Prompt >>
When you reach the line containing "Open the 将文件整理到 context menu entry", start transcribing exactly and continue through the last line of the data, skipping every picture.

Task inputs >>
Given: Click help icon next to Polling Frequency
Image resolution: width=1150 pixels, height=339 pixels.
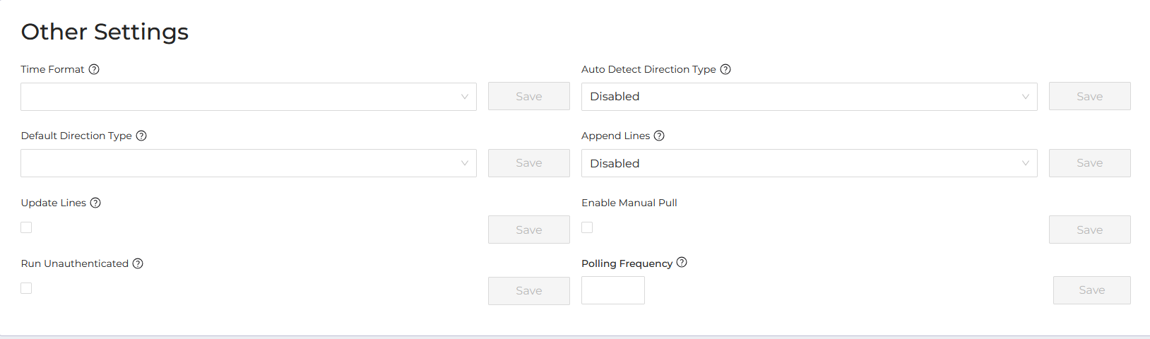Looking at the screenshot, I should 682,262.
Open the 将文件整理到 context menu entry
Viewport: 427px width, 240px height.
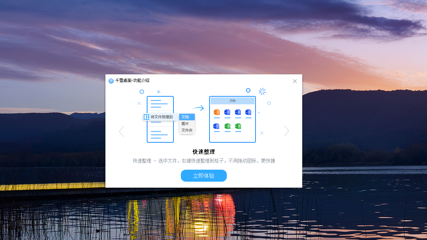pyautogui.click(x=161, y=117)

Response area >>
Open the 将文件整理到 context menu entry
Viewport: 427px width, 240px height.
pyautogui.click(x=161, y=117)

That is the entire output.